PROMPT => All that is needed is each line of the entries holding the word "double", copied as it stands.
*** EXERCISE MATERIAL ***
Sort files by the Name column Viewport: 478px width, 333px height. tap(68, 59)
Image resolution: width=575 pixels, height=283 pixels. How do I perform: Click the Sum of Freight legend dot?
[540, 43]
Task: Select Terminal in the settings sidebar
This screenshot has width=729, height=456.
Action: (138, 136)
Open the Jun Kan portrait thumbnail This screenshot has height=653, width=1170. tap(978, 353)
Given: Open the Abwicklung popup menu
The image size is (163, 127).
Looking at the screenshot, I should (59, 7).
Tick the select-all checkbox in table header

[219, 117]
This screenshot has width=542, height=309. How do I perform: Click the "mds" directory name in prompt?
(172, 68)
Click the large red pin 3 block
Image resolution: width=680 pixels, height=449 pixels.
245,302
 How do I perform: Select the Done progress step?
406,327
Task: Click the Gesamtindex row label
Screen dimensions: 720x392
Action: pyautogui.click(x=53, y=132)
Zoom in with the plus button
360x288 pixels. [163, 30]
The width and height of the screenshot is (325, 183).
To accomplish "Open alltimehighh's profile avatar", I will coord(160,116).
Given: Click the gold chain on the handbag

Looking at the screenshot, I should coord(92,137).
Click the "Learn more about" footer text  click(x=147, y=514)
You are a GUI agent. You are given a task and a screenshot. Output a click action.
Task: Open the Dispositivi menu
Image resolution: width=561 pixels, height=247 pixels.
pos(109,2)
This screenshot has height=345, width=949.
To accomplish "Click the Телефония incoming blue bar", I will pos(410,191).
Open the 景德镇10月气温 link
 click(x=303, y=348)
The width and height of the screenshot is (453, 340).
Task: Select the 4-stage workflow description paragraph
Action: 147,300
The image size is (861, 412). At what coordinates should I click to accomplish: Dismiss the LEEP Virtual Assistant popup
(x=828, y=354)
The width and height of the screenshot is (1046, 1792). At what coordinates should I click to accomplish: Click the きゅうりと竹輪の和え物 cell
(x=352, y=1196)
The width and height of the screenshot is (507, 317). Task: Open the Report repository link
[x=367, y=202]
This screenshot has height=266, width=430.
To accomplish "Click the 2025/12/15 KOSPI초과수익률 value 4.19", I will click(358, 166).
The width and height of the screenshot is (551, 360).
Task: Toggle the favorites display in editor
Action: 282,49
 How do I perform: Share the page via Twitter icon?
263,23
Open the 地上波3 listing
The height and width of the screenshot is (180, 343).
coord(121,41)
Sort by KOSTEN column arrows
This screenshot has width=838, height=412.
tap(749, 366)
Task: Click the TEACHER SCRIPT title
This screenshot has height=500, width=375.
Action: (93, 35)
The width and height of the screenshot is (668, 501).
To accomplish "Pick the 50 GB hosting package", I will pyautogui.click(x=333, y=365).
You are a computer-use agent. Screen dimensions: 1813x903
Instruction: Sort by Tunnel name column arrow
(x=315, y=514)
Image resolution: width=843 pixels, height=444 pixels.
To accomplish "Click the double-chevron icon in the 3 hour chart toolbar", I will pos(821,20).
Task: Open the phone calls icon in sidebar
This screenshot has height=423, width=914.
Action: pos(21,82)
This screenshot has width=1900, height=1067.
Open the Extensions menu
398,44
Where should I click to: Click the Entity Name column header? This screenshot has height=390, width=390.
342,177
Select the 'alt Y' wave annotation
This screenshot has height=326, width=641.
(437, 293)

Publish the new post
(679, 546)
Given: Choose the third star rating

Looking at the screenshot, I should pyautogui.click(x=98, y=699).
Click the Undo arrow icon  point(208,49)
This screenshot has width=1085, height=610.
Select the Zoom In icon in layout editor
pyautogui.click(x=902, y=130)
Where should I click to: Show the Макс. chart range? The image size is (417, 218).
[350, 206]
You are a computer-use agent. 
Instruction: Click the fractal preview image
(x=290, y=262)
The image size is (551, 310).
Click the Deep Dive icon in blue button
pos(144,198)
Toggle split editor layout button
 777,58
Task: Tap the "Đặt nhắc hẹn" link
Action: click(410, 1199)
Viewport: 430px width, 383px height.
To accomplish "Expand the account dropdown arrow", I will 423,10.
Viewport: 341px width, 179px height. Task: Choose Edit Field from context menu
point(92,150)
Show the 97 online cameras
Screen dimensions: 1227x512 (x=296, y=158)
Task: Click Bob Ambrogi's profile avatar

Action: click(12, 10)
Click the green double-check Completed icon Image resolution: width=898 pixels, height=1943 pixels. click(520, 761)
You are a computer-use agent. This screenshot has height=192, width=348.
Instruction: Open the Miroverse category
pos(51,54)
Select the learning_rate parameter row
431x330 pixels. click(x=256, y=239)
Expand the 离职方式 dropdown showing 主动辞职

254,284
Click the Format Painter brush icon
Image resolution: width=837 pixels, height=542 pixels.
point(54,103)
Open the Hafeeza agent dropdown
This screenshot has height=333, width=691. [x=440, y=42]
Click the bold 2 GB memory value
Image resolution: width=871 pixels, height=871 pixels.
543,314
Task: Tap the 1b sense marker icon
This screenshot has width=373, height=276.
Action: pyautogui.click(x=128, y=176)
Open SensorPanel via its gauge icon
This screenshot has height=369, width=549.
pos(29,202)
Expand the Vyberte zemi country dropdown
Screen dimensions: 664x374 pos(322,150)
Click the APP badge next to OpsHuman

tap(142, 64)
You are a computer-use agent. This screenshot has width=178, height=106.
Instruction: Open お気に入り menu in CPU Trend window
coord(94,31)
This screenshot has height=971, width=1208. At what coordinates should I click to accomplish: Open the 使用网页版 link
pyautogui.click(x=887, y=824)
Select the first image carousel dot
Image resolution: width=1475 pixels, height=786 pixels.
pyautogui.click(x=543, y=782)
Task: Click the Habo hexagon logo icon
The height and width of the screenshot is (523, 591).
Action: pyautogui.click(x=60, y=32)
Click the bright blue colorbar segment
***
YOUR SOLUTION =>
To accomplish "Click the double-chevron icon in the 3 hour chart toolbar", I will pos(821,20).
Click the green double-check Completed icon Image resolution: width=898 pixels, height=1943 pixels. click(520, 761)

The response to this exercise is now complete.